Poster made for an exhibition in La Casa del Libro featuring Spanish incunables from the collection.
Lorenzo Homar (1913-2004), Puerto Rican printmaker, painter, muralist, draughtsman, calligrapher and athlete, pursued and developed the Puertorrican poster, and became part of an artistic generation that would employ art to create images that assert the Puertorrican spirit. In 1928, after emigrating with his family to New York, he studies in the Art Students League of New York, under the guidance of Canadian-American George Bridgeman, an accomplished draughtsman of the human figure.
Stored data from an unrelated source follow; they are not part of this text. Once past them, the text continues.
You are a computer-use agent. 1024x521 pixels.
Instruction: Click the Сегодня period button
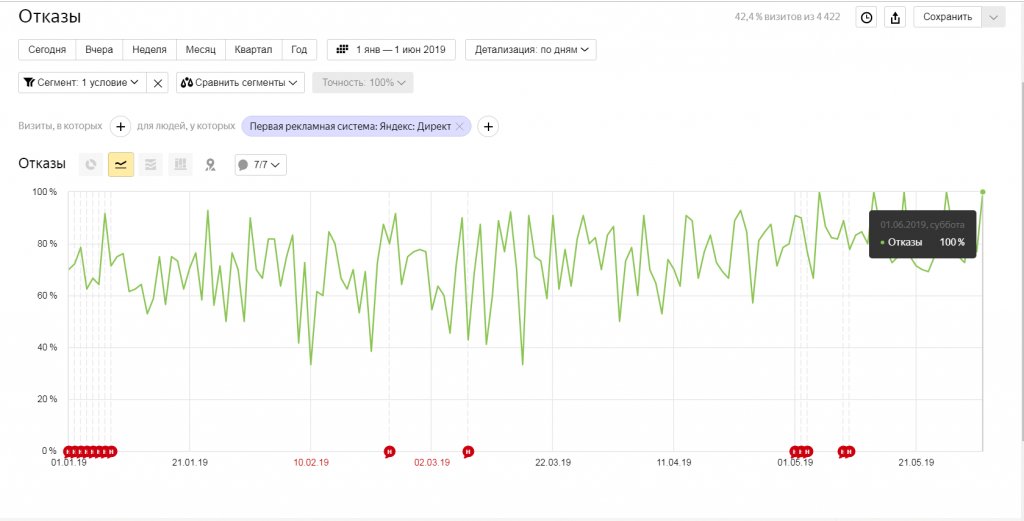coord(47,49)
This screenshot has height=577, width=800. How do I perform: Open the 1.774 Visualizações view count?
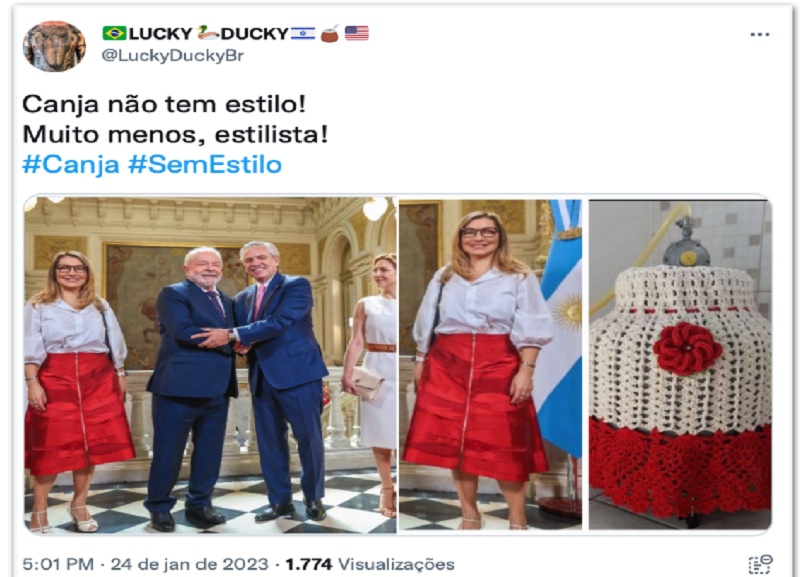click(370, 564)
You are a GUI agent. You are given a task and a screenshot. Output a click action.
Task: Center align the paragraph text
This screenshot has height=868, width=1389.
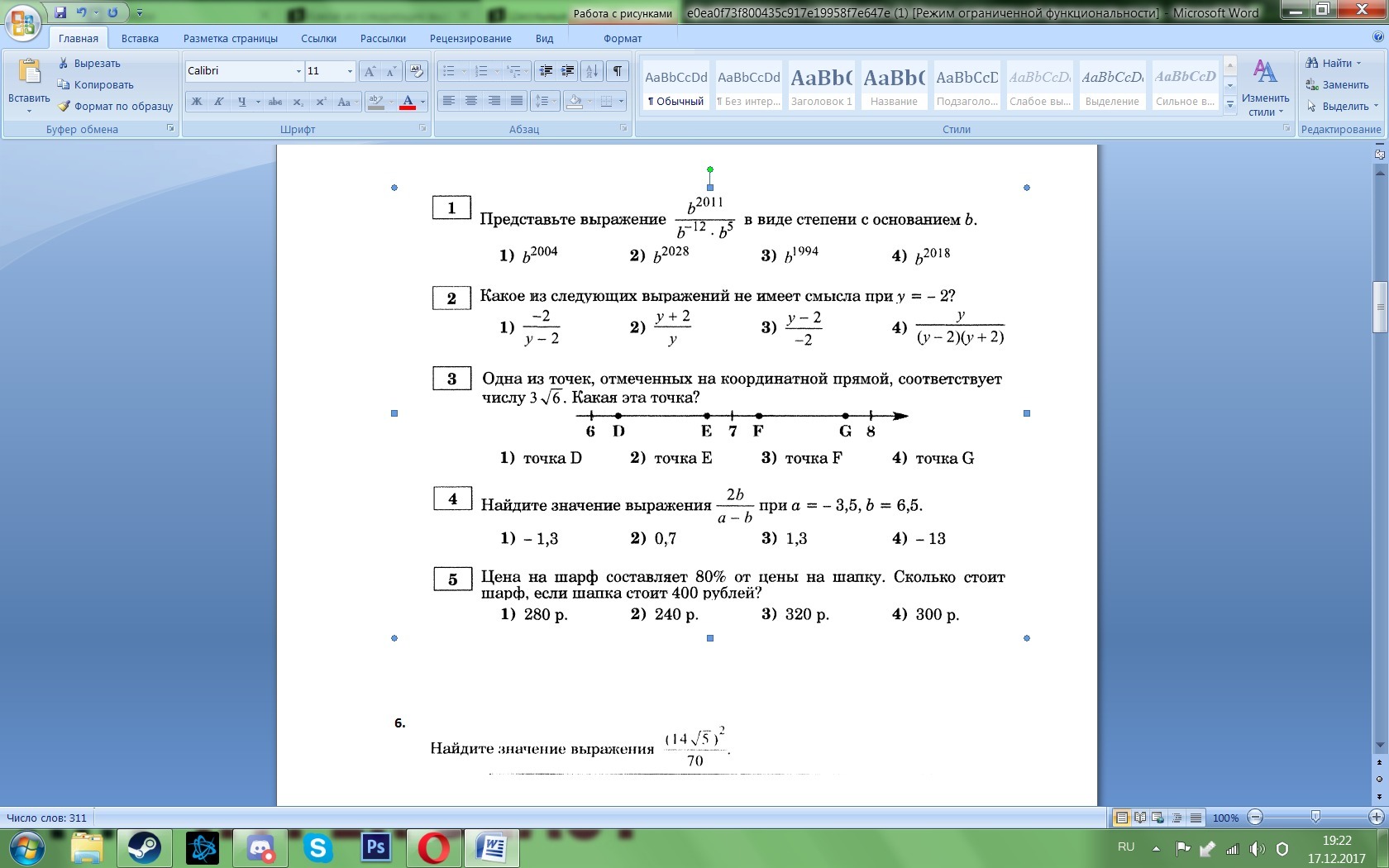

In the 1940s he attends nightly the Pratt Institute of New York, then the Brooklyn Museum Art School, where he studies with distinguished experimental artists like the Mexican Rufino Tamayo and the American William Baziote. In 1950 Homar returns to Puerto Rico, where together with Rafael Tufiño, José Torres Martino, Félix Rodríguez Báez and other artists, creates the Center for Puertorrican Art. A year later he stars working in the Community Education Division (DIVEDCO, for its Spanish acronym), assuming the direction of the graphic arts section in 1952. After leaving DIVEDCO, in 1957 he becomes director of the Graphic Arts Workshop of the Institute of Puerto Rican Culture. During his directorship of these workshops he taught many young artists, among them Antonio Martorell, Myrna Báez and José R. Alicea.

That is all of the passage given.